General
- Category: Phyllosilicate minerals
- Group: Mica group, trioctahedral mica group, biotite subgroup
- Formula: K(Fe,Mg,Mn)_{3}AlSi_{3}O_{10}(OH)_{2}
- Crystal system: Monoclinic
- Space group: C2/m

Identification
- Color: Brown, reddish brown, yellowish brown, orange, coppery red
- Twinning: (001)
- Cleavage: {010}
- Mohs scale hardness: 2.5 - 3
- Luster: Bronzy
- Optical properties: Uniaxial, biaxial
- Pleochroism: Visible
- 2V angle: 0° - 40°
- Absorption spectra: γ = β > α

= Manganophyllite =

Mica mineral in the biotite subgroup

Manganopyhllite is a manganese-rich variety of biotite. It was first discovered in the Harstigen mine in Sweden.
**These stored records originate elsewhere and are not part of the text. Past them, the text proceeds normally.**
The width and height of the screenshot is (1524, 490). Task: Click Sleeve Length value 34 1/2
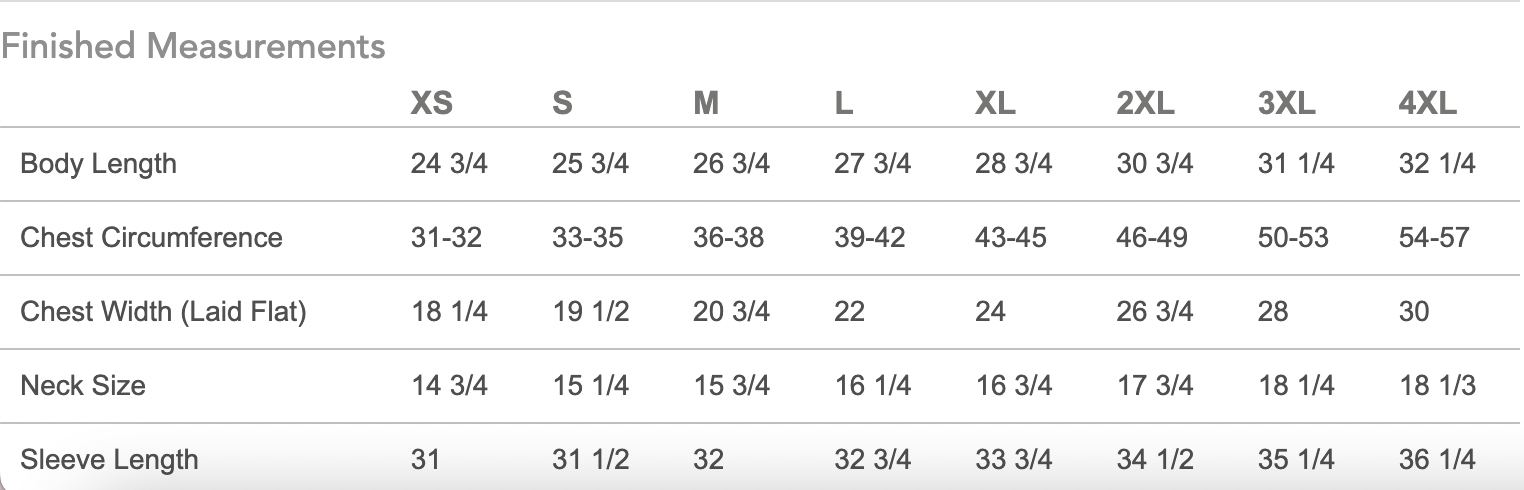[x=1154, y=460]
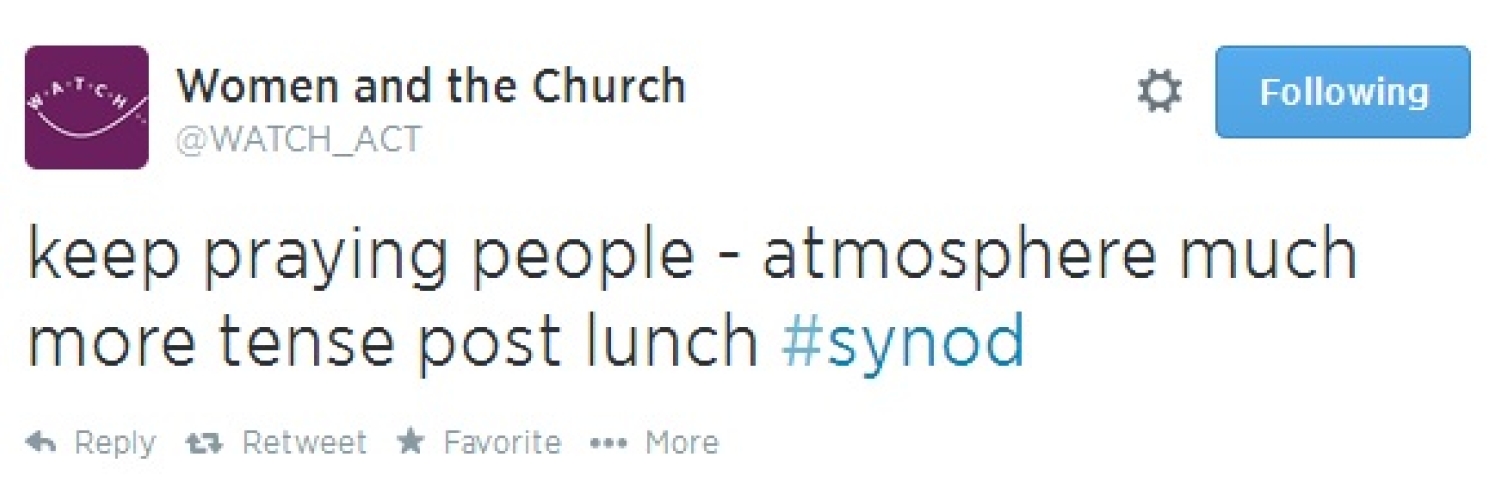
Task: Click the Favorite star icon
Action: coord(411,441)
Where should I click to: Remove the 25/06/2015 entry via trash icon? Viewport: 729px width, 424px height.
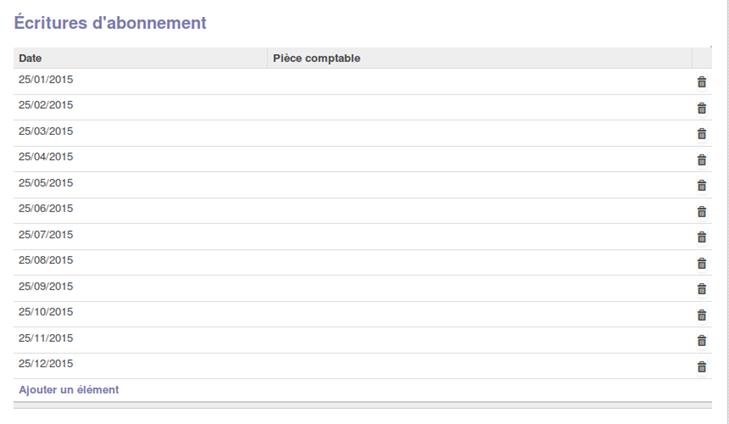(702, 211)
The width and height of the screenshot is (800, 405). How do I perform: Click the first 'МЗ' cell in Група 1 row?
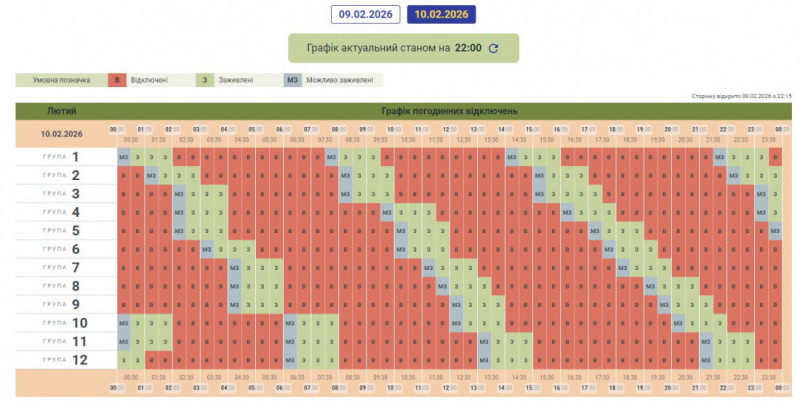pos(124,157)
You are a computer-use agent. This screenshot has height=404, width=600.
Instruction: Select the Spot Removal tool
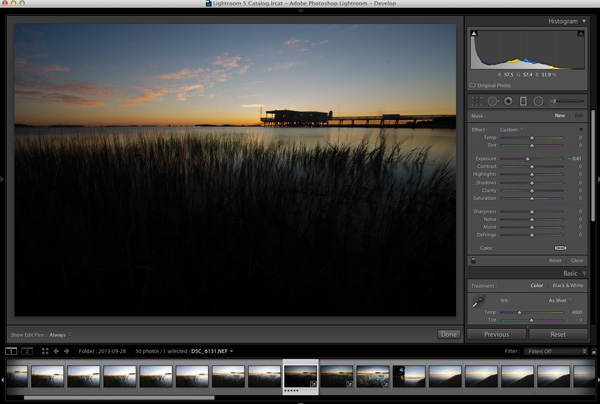tap(492, 101)
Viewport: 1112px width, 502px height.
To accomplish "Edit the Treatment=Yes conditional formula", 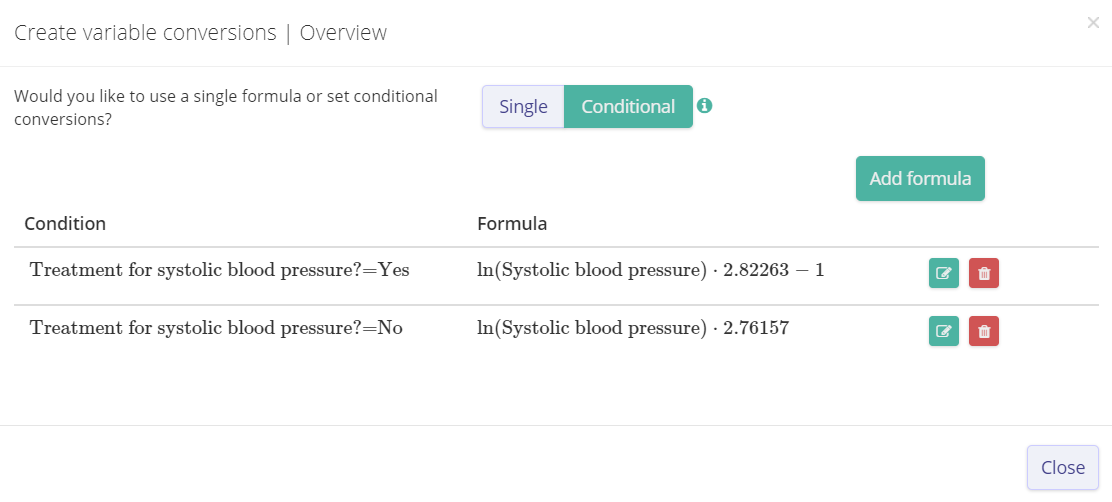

The mineral was first described in 1890. The earliest use is from Edward Dana.

== Etymology ==
The name manganophyllite also suggests the manganese-rich properties of said gem, as the name originates from the word mangano-, used for substances containing manganese in chemistry. Manganoan biotite is the only synonym of Manganophllite.

== Properties ==
It shows pleochroic properties, which is an optical phenomenon. Depending on which angle the mineral is inspected, the color of it differs. On the α optical axis, the mineral is pale pink to pink, with an orange tinge, on β and γ axes it is seen in a yellowish brown to dark brown color. On γ, it can also be yellowish brown, with a pink or reddish brown tinge on occasion. The pleochroism greatly differs, and in a few cases is close to biotite's pleochroism when manganophyllite is interlaminated. The optic axial angles differ between 0° to 40°. The cause of it is unknown, although there are theories to that. It could be due to the iron or manganese effecting the optical characters of the mineral. Another theory suggests it is due to the micas being either uniaxial or biaxial, sometimes strongly so. Another study also stresses the optical properties of the minerals. That is, several of the specimens have the optic plane normal to (010), instead of parallel with it. The cause of the anomalies are undetermined in that case, despite the orientation of said specimens were determined with x-ray methods. The mineral can occur as both flakes and books, and has a hexagonal crystal structure. Chemical tests also showed a great amount of iron and magnesia. There are examples of 1 and 2-layer monoclinic structures, but a 3-layer one is yet to be seen. Minerals with a very small 2V approach this 3-layer hexagonal structure and show a twinning on (001) of thin sheets, just as in uniaxial lepidolites. Further chemical inspection also shows no correlation between polymorphism and composition. In the 1-layer specimens, the quantity of magnesium and iron differs mineral by mineral. To put it in numbers, the Fe_{2}O_{3} quantity ranges between 0 and 16.94%. Others include FeO between 0 and 2.54%, MgO between 21.18 and 29.28%, MnO between 0 and 9.25% Mn_{2}O_{3} between 0 and 8.30% and TiO_{2} between 0 and 0.55%.

== Classification ==
From the available data, it is certain the mica composition continuously varies, thus it was hard to accurately tell which specie it is from. There were suggestions it originates from amphibole, as it is usually associated with it, but a closer inspection from under a microscope tells otherwise, as manganophyllite can be found in both the winchite-blanfordite, and also in the quartz-feldspar portion, therefore the origin of it was uncertain. This was in 1957. In 1966 however, the author claims the mineral is commonly associated, and sometimes interlaminated with biotite. It was also discovered that manganophyllite's relationship towards other minerals, and its metamorphic texture suggests that it must have originated from manganese, iron and magnesia rich sediments. Currently manganophyllite is considered a member of the biotite group, a manganese-rich variant of biotite.